**** Material for this task

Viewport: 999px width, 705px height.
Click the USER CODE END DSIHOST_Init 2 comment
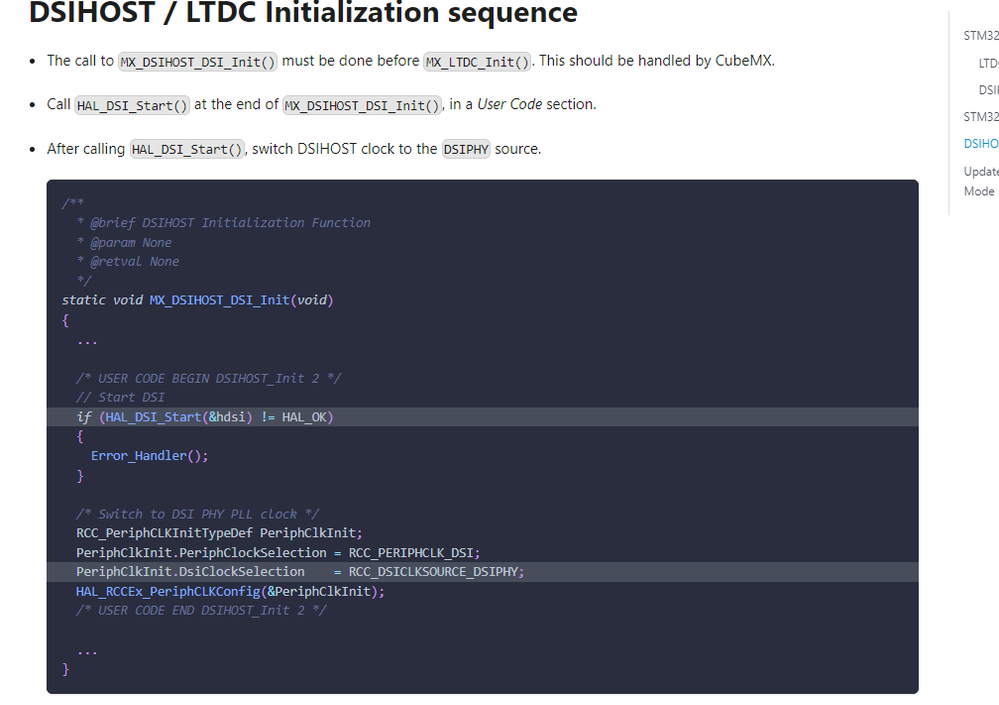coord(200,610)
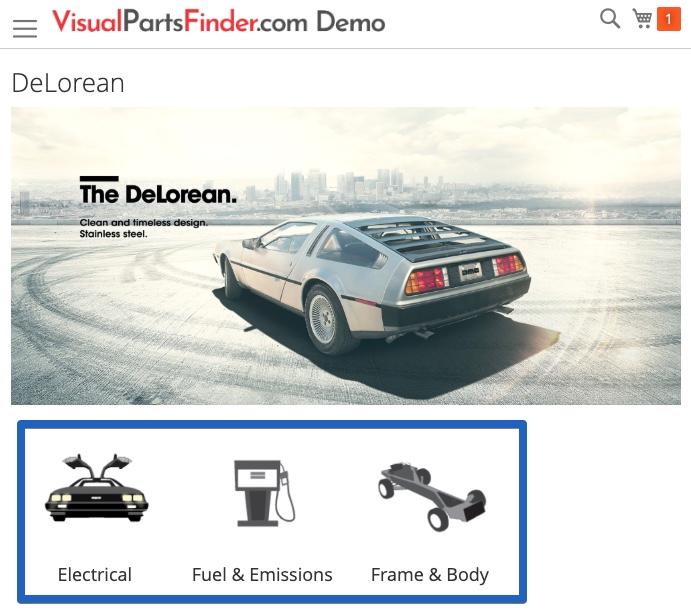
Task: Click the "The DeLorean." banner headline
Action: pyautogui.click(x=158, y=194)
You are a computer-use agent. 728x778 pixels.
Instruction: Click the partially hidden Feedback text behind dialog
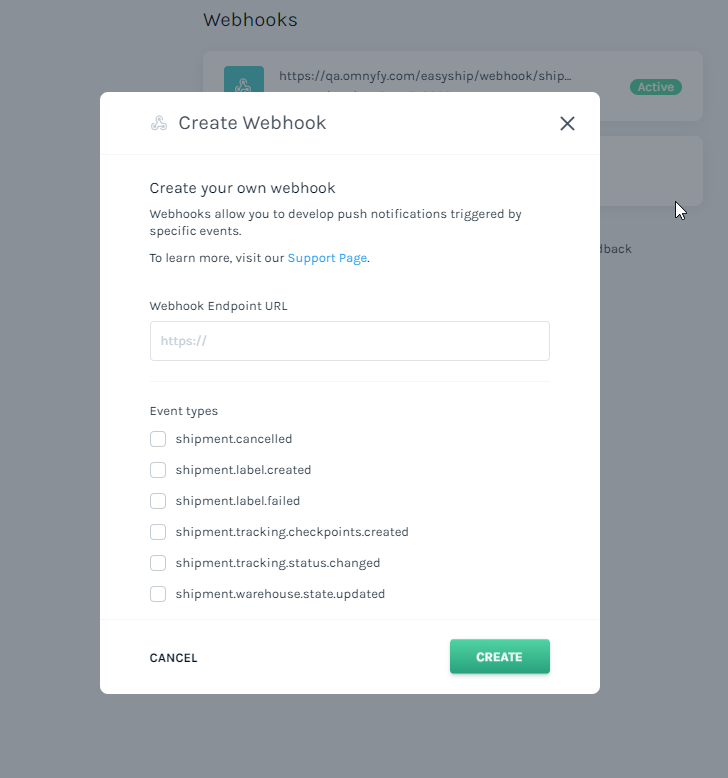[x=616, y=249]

********

=== Task instructions ===
Rewrite the data above with "Viewport" renamed to "Screen" and everything else kept unchanged. Leave out the pictures.

=== Answer to the task ===
Screen: 999px width, 705px height.
Click the USER CODE END DSIHOST_Init 2 comment
coord(200,610)
Task: Click the "The DeLorean." banner headline
Action: pyautogui.click(x=158, y=194)
You are a computer-use agent. 728x778 pixels.
Instruction: Click the partially hidden Feedback text behind dialog
[x=616, y=249]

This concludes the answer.